Copy out the records verbatim, from the line containing "This screenshot has width=1280, height=536." through the line containing "This screenshot has height=548, width=1568.", including both of those lines.

▶ _Material supplied_:
• • •
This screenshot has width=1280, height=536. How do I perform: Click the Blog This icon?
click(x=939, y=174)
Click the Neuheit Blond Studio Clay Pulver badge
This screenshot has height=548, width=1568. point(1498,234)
• • •
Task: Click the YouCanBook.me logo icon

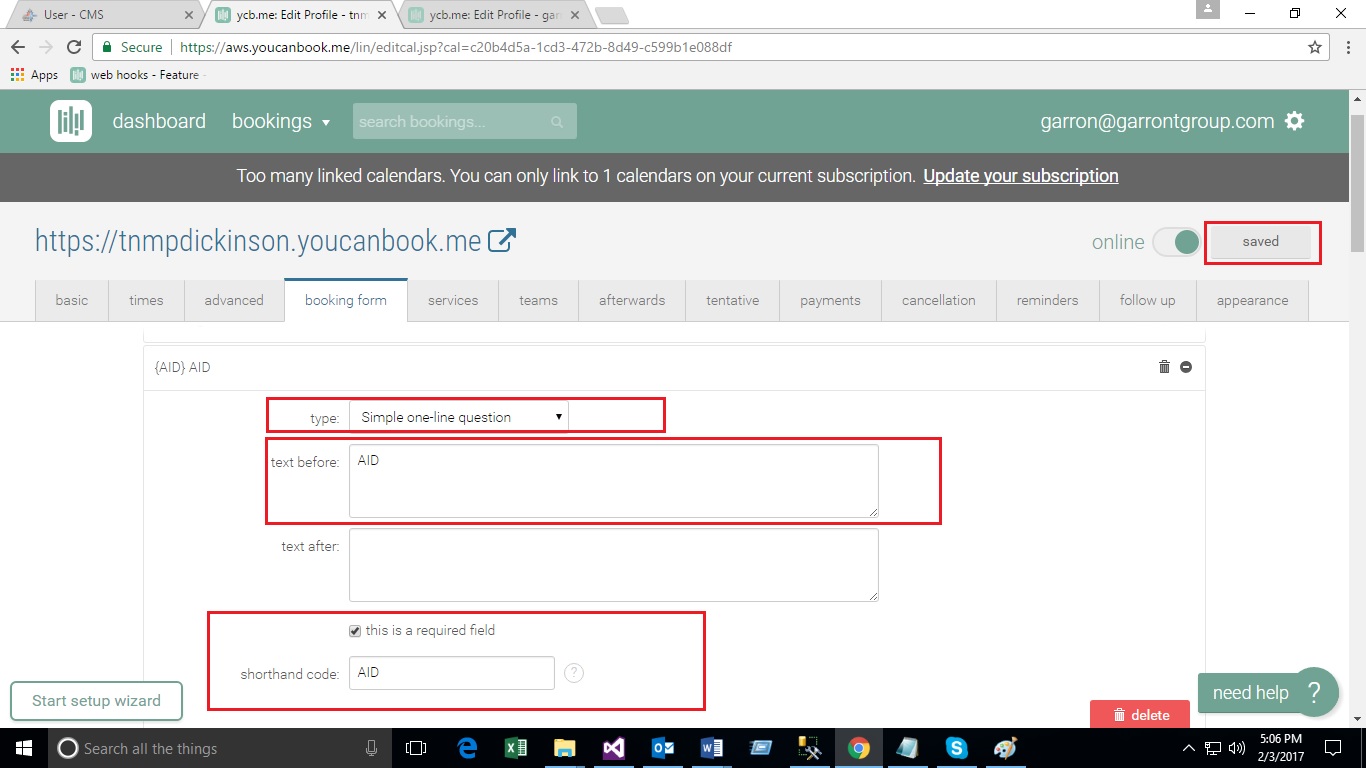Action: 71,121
• • •
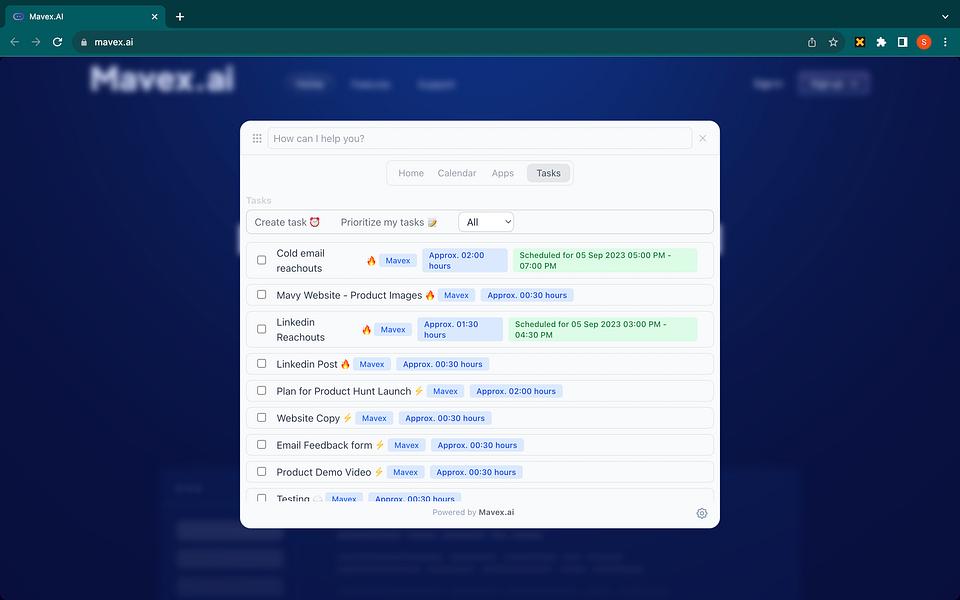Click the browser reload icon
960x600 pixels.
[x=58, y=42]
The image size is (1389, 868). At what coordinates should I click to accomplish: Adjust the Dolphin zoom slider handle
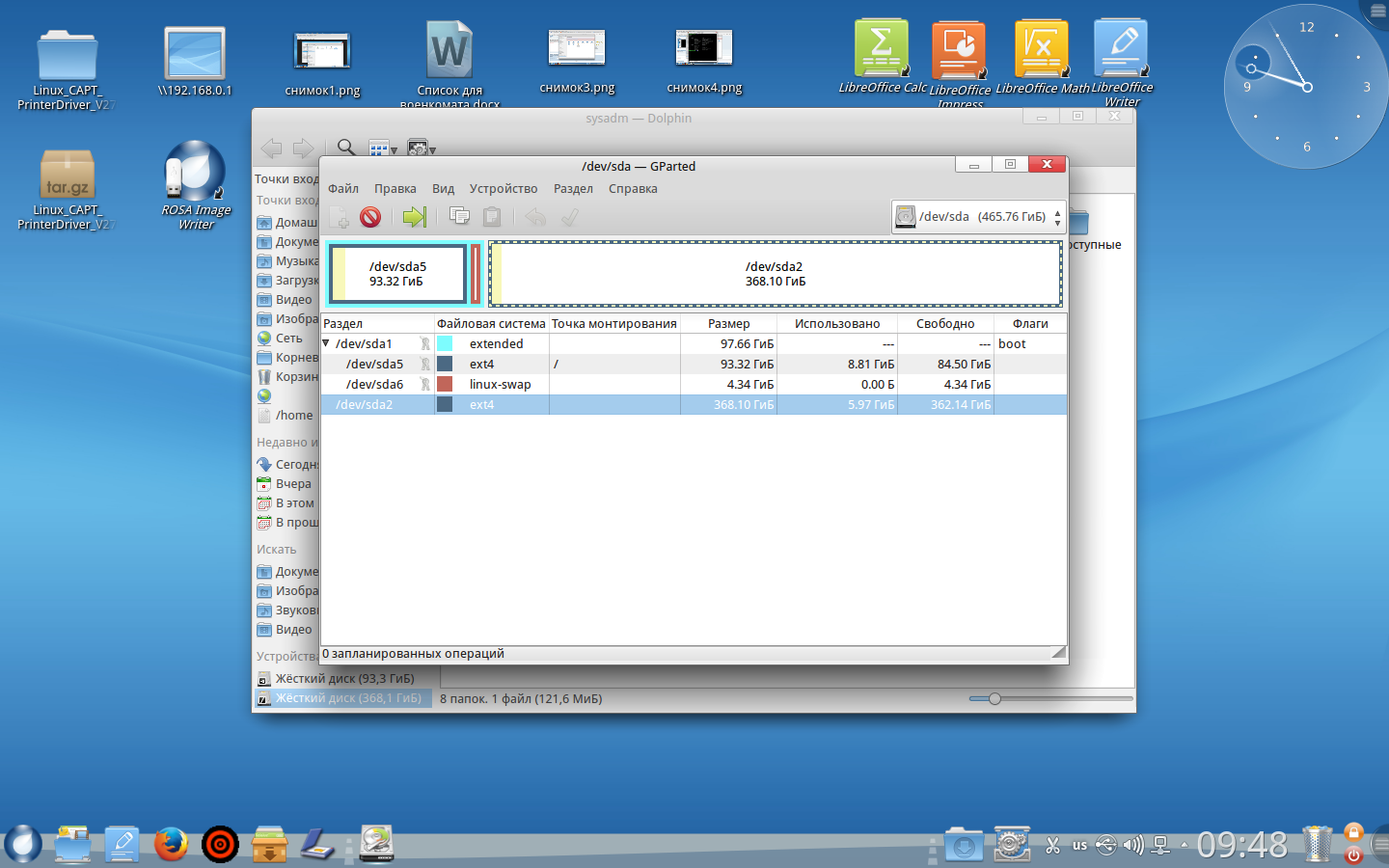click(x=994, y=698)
• • •
▶ _Final answer_:
This screenshot has width=1280, height=536. How do I perform: Click the Blog This icon?
click(x=939, y=174)
Click the Neuheit Blond Studio Clay Pulver badge
This screenshot has height=548, width=1568. point(1498,234)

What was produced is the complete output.